Jae Park, MD: I think that’s really the best setting, honestly. One of the better settings. I think we can get better results with the CAR T-cell therapy in that setting. Regarding the COG [Children’s Oncology Group], it is very good to hear there’s actually going to be a study designed exactly the way that I think we should be studying it. I’ll be anxious to know the results of those trials. But in the adult side, it hasn’t been really tested in early line settings just yet, although it’s been tested in the minimal disease setting. Some of our early trial data have shown that either way, with a couple different CAR T-cell therapies targeting CD19, the initial response rate is actually the same regardless of disease burden. You can have a 80% bone marrow blast, you can have 0.5%—very low level disease—you actually will get MRD negativity at the same rate, usually about 80% of the time.
But what really is different is the duration of remission or progression or event-free survival. So the long-term outcome is better if you actually receive CAR T-cell therapy at the time of a lower burden of disease. I think to your point, if the persistently MRD-positive patients have received blinatumomab or some other agents, I think that would be a perfect setting where we should be studying the CAR T-cell therapy. That hasn’t been studied yet. I think it’s going to work very well in that setting, but again we don’t have the data. I think it would be great, hopefully someday, that we can actually study it in adult leukemia world, the CAR T-cell therapy in the earlier line setting.
Hopefully we’ll get the product approved in the first place in the relapsed/refractory adult leukemia setting, and hopefully move it up lines of therapy. I think this type of immunotherapy, as we’ve learned from blinatumomab, works better in earlier lines, a setting of lower burden disease. I think leukemia cells have less chance to develop resistance and are easier to eradicate. I think we should certainly take advantage of that setting with this very important therapy.
Mark R. Litzow, MD: Do you think that CAR T is going to get approved for older adults in the not distant future?
Jae Park, MD: I think so. There are a couple obviously ongoing clinical trials, so we have to wait for those clinical trial results to come back.
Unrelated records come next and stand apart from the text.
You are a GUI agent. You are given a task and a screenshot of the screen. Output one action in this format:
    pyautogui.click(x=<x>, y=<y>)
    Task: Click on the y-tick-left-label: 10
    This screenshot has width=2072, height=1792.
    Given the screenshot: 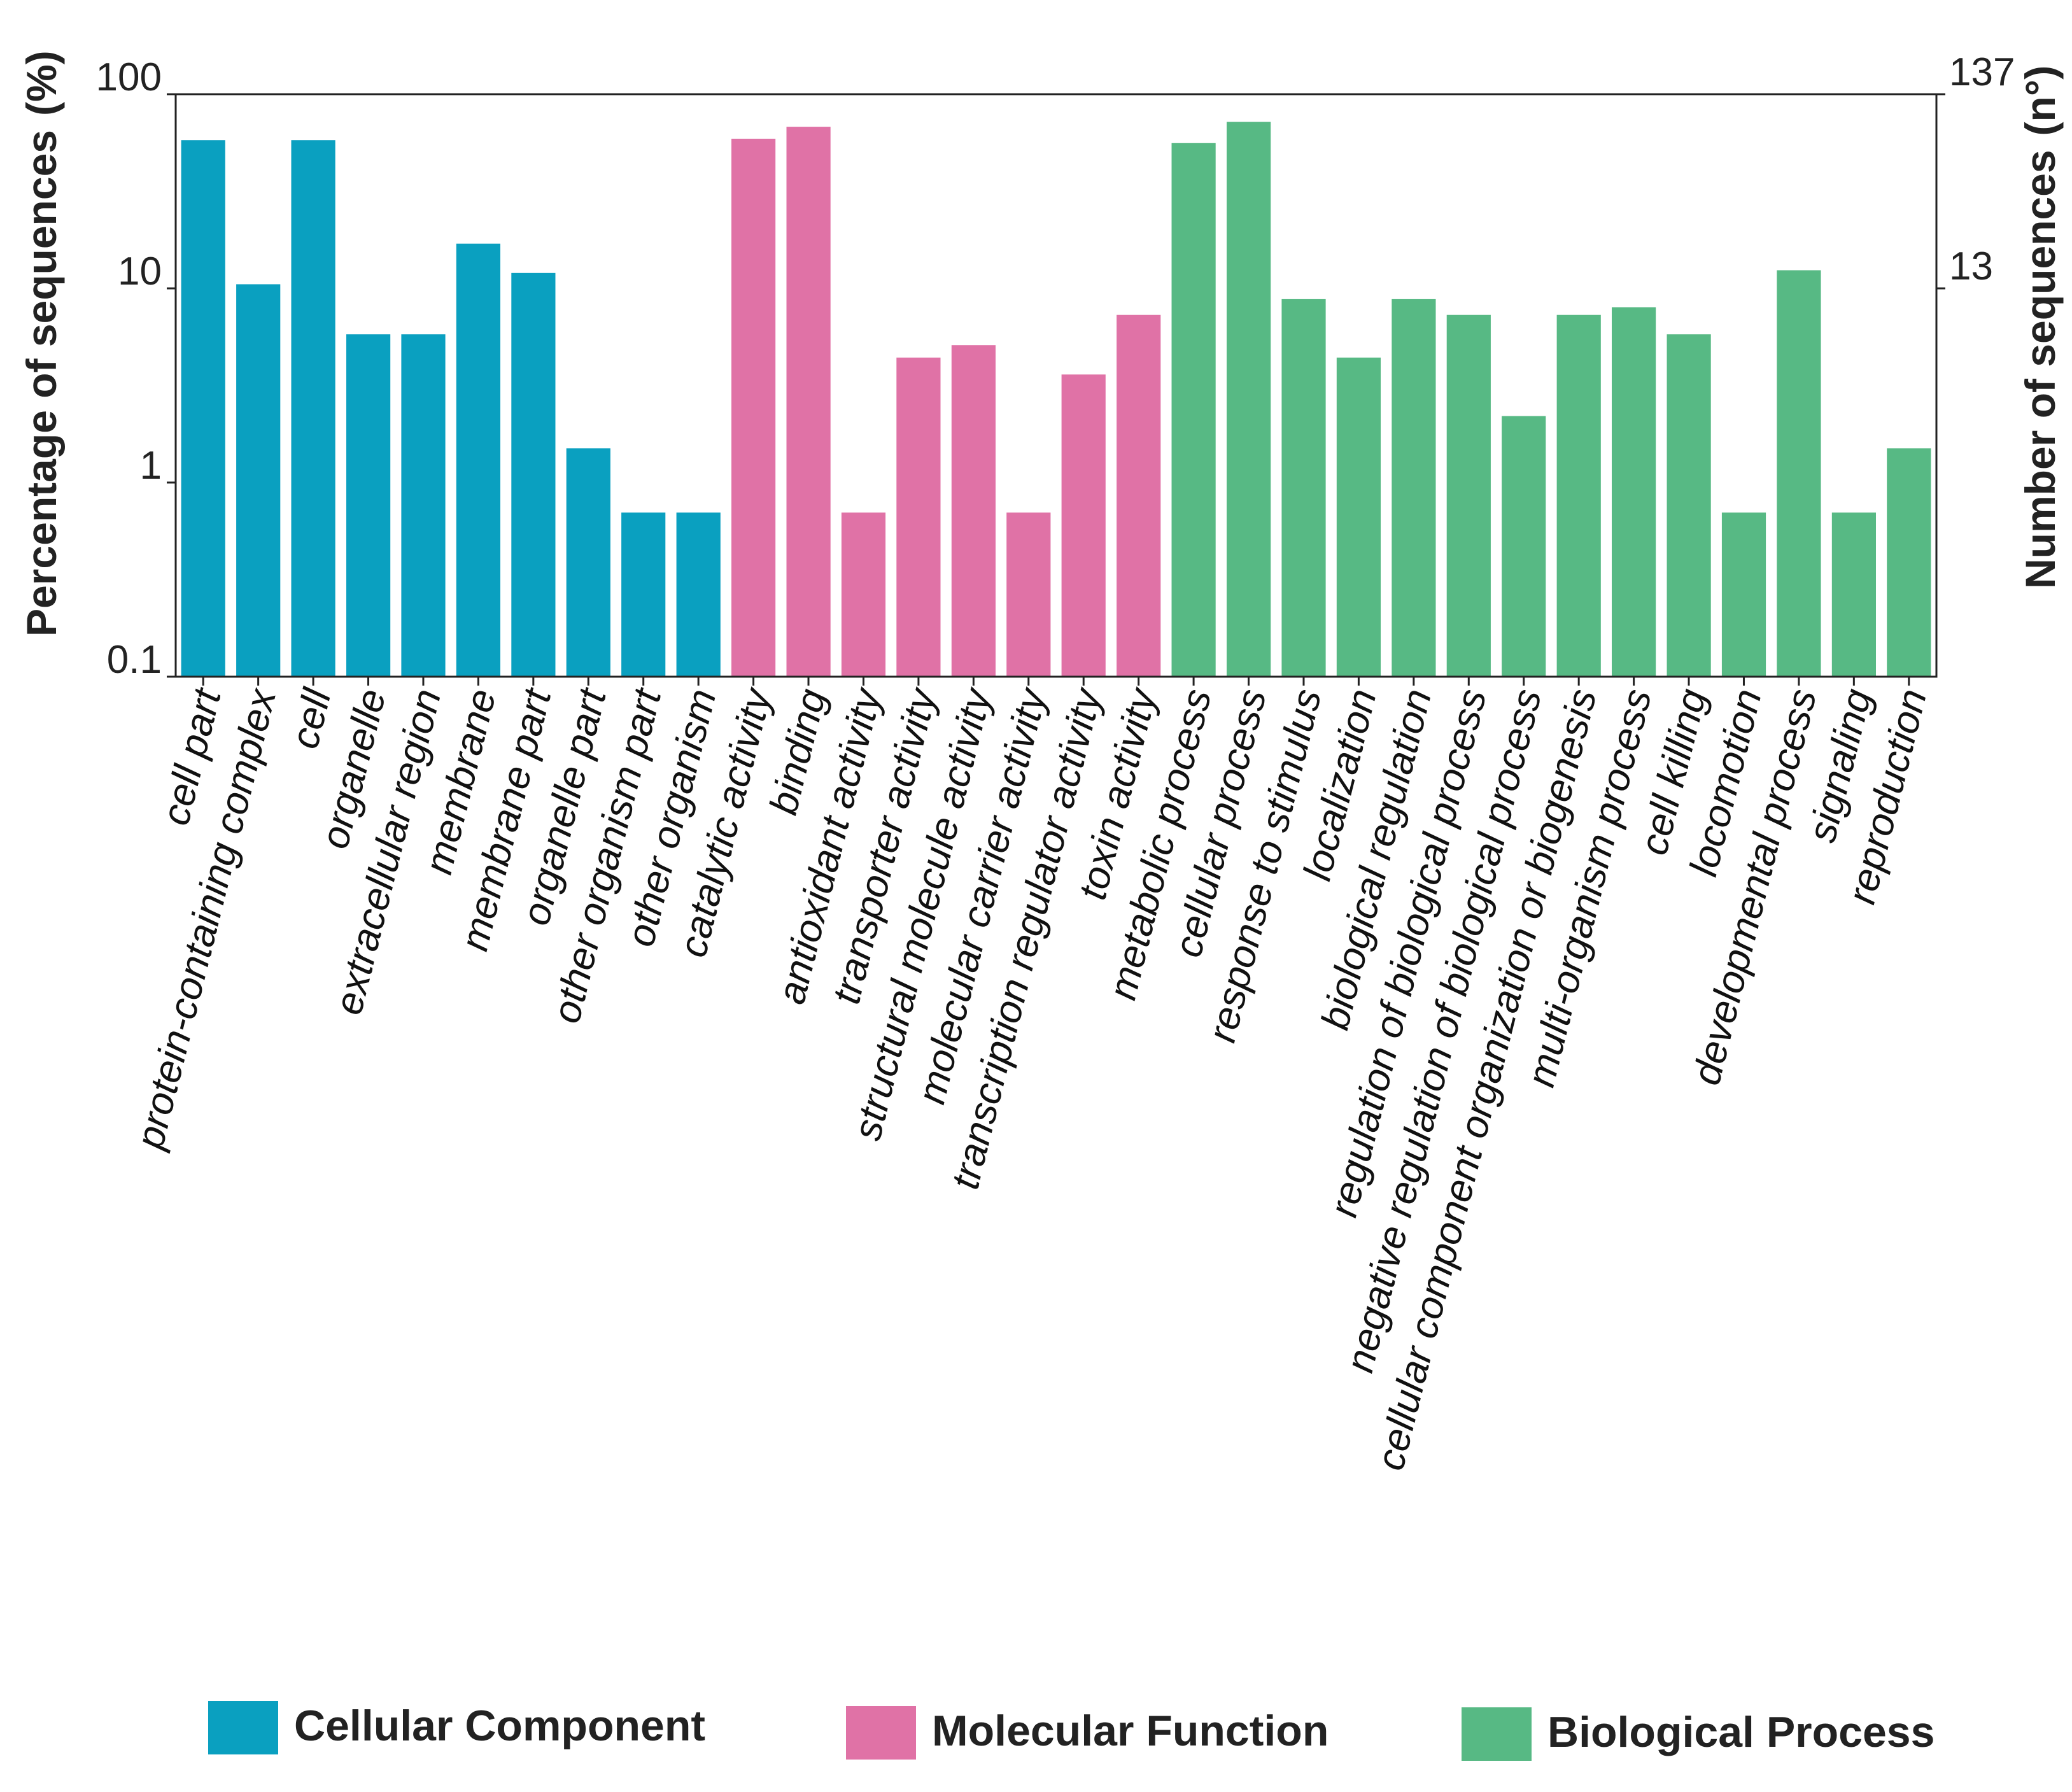 What is the action you would take?
    pyautogui.click(x=140, y=272)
Even before, there were clinical trials even though they were not commercially developed, but institutional, academic institution led clinical trials to really truly demonstrate a clinical benefit in patients who have relapsed after blinatumomab or inotuzumab, which is very challenging patient population now. We know it’s going to work, and obviously what we are working on is the toxicity because adult patients with ALL unfortunately do get the more severe degree of cytokine release syndrome and some neurological adverse effects. However, we’re getting better at managing them, preventing them with earlier interventions. I’m very optimistic and confident it will get approved fairly soon.
Mark R. Litzow, MD: Good, great. That will be very exciting.